I just assumed near the end of last season that Starbuck was the first human-Cylon hybrid–not Hera. Which leaves someone else to be the unnamed Cylon, and explains Starbuck’s whole “hey guys, I’m totally not dead, but here to guide you through to Earth, as though that were my destiny and everything!” appearance at the end.
I read most of the thread, sorry if this is redundant.
Also, Sharon is a pretty good argument that free will exists in this space. Unless she was programmed to be a traitor to the cylons. If that’s so, why aren’t all the other Sharons traitors?
I think you’re referring to Boomer, in which case the answer is that she is part of the overarching program that the Cylons are following: the reconciliation of Humanity. In order for the Cylons to become more like humans they need to experience the illusion of free will in the form of rebellion. You can’t have a whole model series turn rebel but you can send one unit out there as a sleeper, to live with humanity and pick up some of their traits and bring that data back to the collective.
Same with Caprica Six, only I think she was an accident. She was supposed to program Baltar for use by the Cylons as their backdoor into the Colonial Defense system. She wasn’t supposed to fall in love with Baltar but she did. This created an Unexpected variable, in that she learned to Love in a different kind of way than the Cylons thought possible. They’re so fixated on love as a unifying force that they don’t understand or foresee that love can also be a form of rebellion.
Apparently, they don’t have Romeo and Juliet in the colonies, even though they do have the Merchant of Venice (as Roseline quotes the pound of flesh line sometime during season Two if I’m not mistaken).
I decided to start by looking up the song that was playing from Earth
Apparently, they don’t have Romeo and Juliet in the colonies, even though they do have the Merchant of Venice (as Roseline quotes the pound of flesh line sometime during season Two if I’m not mistaken)
I think Moore said in an interview that some Earth works were made in parallel by people in the colonies, so it was a Caprican All Along the Watchtower, not necessarily an Earth Version.
And I would suppose the same for Shakespeare.
Sorry tog, but you’re confusing probabilistic with randomness.
Also, with your “computer” analogy, what makes you think that you can ever recreate the “exact same initial state?”
Just for kicks, google “galactca mormon” (without quotes).
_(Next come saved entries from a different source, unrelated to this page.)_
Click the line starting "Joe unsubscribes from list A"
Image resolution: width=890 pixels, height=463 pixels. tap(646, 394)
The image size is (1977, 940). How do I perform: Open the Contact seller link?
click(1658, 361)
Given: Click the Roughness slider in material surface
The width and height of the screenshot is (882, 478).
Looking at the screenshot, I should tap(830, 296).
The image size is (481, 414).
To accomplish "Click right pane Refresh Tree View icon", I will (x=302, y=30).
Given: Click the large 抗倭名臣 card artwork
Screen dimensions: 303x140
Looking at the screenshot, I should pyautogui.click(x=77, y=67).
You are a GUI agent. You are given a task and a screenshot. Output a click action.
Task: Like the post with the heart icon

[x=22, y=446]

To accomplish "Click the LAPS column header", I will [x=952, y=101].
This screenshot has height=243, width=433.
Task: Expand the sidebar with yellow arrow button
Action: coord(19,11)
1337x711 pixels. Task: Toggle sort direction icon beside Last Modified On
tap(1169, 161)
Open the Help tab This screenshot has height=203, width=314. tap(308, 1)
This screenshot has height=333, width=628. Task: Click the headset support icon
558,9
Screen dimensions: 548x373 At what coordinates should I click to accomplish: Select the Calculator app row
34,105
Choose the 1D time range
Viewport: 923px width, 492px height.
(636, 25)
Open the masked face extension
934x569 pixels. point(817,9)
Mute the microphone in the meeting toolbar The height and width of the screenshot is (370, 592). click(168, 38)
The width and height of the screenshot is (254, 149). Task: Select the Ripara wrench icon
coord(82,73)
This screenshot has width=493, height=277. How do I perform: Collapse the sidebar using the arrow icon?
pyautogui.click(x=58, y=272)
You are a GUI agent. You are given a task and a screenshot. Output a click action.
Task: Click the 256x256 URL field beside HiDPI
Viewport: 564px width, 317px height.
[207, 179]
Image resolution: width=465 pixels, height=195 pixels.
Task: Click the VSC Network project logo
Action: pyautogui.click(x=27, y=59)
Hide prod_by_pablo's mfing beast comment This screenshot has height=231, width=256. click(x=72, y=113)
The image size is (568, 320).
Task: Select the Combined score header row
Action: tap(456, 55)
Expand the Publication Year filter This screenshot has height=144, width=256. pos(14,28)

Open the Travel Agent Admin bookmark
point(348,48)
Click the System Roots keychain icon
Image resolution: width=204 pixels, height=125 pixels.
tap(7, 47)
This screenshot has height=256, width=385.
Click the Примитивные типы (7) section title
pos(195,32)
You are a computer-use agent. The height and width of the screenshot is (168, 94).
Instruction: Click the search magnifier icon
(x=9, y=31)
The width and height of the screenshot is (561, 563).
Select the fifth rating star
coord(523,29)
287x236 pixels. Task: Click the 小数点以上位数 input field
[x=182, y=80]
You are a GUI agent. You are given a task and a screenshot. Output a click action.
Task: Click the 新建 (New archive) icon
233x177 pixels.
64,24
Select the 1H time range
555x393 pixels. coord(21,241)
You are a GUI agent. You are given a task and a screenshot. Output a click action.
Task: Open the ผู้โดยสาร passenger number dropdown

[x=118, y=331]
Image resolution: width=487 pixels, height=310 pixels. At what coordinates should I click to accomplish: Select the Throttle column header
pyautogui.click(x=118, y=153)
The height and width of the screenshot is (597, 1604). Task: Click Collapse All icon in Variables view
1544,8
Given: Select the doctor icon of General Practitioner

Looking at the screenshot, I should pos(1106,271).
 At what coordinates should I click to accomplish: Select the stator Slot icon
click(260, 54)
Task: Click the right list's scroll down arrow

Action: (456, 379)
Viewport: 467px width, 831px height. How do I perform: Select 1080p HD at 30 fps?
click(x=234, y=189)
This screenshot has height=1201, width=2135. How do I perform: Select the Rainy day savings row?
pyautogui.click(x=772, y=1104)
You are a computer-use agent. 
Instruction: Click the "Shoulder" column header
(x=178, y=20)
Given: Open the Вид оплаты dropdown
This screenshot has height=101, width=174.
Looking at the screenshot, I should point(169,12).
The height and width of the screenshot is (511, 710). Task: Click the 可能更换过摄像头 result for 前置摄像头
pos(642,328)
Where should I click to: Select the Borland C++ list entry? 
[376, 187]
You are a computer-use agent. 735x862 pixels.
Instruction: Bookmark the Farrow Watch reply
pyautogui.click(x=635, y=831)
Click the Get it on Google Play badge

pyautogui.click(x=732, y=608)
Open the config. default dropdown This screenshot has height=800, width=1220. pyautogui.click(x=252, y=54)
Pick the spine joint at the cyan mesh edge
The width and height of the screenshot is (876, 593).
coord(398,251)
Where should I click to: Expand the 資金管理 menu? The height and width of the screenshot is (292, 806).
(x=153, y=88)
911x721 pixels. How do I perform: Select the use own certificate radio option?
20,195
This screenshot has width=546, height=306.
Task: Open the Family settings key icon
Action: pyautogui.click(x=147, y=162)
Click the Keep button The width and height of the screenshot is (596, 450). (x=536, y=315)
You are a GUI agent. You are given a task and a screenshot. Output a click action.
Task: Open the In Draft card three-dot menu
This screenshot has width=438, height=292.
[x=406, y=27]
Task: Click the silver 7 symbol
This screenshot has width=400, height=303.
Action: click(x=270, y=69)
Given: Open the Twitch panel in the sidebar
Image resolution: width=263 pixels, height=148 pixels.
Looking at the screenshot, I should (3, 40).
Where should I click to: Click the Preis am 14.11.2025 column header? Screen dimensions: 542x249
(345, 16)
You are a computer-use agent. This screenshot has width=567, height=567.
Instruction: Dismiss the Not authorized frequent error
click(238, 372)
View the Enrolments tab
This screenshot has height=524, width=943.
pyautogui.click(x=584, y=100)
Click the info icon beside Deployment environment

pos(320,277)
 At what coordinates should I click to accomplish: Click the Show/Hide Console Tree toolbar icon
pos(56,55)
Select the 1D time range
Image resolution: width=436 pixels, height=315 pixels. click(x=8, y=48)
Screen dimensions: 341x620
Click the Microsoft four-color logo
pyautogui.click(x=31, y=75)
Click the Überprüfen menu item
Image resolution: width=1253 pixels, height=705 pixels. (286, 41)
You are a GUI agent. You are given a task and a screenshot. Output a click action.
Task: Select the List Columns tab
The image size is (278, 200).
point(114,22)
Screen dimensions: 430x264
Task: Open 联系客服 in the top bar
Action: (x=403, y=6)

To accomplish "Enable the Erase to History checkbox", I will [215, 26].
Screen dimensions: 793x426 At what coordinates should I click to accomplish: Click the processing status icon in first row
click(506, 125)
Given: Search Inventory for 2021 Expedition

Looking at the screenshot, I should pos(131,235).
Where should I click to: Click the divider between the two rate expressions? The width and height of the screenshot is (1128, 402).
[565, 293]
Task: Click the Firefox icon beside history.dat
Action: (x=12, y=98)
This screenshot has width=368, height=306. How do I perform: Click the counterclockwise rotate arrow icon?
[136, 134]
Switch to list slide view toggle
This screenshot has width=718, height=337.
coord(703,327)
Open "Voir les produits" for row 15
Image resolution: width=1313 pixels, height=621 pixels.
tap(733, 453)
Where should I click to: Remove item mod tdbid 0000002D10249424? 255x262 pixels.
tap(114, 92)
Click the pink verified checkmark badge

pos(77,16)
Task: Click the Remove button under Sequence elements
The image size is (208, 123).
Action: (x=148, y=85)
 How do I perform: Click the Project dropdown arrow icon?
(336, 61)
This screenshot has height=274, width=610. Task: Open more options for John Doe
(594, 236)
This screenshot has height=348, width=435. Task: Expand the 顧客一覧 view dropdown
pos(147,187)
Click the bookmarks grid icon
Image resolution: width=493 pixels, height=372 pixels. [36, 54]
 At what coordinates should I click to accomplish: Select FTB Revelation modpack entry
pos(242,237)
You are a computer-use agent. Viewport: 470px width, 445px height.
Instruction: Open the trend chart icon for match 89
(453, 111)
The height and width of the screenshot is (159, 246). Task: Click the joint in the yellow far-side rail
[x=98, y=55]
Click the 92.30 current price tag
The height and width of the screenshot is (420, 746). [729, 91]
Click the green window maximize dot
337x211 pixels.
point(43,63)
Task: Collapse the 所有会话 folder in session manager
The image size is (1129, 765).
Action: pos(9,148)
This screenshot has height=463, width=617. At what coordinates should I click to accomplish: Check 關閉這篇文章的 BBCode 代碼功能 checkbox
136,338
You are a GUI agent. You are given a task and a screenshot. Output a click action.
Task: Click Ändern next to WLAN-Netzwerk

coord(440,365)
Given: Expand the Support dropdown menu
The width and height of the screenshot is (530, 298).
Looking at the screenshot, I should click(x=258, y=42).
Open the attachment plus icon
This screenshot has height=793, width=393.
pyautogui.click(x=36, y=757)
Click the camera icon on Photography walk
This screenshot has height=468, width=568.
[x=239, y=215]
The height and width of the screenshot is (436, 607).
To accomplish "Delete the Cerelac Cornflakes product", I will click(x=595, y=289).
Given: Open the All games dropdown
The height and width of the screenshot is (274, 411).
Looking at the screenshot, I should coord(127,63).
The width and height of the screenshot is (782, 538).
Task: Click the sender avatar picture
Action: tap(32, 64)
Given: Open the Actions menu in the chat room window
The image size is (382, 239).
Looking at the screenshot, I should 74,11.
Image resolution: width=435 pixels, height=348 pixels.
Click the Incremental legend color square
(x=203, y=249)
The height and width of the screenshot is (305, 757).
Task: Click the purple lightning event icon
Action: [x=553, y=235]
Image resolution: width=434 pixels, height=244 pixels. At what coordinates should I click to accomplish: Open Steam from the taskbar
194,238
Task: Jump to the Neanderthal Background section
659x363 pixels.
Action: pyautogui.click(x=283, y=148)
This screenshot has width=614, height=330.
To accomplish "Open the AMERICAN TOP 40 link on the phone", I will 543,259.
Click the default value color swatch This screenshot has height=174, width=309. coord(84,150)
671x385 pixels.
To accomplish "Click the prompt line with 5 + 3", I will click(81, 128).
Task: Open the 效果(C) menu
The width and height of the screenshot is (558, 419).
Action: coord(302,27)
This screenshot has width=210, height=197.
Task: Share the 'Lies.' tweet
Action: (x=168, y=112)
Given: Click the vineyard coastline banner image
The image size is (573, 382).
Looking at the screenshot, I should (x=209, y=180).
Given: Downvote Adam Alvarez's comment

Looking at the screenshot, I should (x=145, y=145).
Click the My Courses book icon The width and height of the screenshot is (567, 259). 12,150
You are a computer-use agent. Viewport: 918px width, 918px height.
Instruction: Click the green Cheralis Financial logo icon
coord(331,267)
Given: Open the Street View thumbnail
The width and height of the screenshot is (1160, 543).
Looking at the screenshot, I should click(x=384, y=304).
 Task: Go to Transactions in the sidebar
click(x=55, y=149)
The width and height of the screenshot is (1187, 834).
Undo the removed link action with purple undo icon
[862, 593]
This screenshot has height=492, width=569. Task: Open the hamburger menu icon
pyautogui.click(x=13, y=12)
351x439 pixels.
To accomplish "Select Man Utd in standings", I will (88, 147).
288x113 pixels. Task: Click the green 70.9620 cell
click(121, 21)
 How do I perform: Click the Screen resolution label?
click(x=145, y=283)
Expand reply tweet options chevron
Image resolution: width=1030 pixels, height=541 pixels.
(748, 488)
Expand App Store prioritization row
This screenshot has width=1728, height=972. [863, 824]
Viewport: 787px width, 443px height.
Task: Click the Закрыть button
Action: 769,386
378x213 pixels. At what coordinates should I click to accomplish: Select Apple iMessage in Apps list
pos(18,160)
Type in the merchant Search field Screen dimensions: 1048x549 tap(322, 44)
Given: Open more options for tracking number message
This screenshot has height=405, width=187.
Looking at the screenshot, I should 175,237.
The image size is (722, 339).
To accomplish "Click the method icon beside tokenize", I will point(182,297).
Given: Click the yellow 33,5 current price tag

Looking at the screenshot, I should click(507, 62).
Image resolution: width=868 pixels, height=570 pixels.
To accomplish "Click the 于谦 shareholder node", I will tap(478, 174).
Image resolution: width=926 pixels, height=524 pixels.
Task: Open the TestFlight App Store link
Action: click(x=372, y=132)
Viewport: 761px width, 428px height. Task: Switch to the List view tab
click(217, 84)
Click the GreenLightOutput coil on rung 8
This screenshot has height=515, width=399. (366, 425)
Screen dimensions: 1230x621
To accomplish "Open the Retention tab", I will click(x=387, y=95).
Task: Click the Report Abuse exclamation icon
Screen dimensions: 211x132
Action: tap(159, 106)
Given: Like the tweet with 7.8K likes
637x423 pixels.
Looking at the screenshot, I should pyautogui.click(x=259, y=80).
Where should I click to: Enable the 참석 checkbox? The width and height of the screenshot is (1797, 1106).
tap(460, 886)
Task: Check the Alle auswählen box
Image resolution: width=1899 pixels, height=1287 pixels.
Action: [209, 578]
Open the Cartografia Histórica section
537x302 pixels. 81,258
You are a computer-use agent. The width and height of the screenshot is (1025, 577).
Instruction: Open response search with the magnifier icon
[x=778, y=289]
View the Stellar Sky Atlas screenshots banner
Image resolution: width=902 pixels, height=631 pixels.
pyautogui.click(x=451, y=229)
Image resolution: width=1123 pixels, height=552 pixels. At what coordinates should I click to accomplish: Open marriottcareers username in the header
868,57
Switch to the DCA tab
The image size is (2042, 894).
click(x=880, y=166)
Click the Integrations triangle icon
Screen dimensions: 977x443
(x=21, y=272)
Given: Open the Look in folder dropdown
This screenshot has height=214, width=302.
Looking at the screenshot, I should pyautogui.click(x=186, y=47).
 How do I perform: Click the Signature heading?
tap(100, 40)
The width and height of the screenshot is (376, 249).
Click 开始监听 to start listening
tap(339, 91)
The producer of the original series, Glen Larson, is apprently Mormon, and aspects of the religion permeate the show. 13 tribes, one of them “lost”? You bet!
Free will is an important aspect of Mormon theology.
Any chance the last Cylon is Lorne Greene???
Why does everyone conclude that the 4 are actually cylons? They themselves came to this conclusion based on little evidence and a lot of conjecture. Not only that, the only ’sleeper’ cylon on the show, Sharon, was in total denial even in the face of far more evidence. I think the other cyclons will be something different and less tangible.
As for the final cylon, why not the hybrid child? This is a common plot point in many sceince fiction shows, books, and movies (E.g V, 2001, Matrix, Underworld. . .) to have the hybrid be the pivotal plot point and bringer of the new order.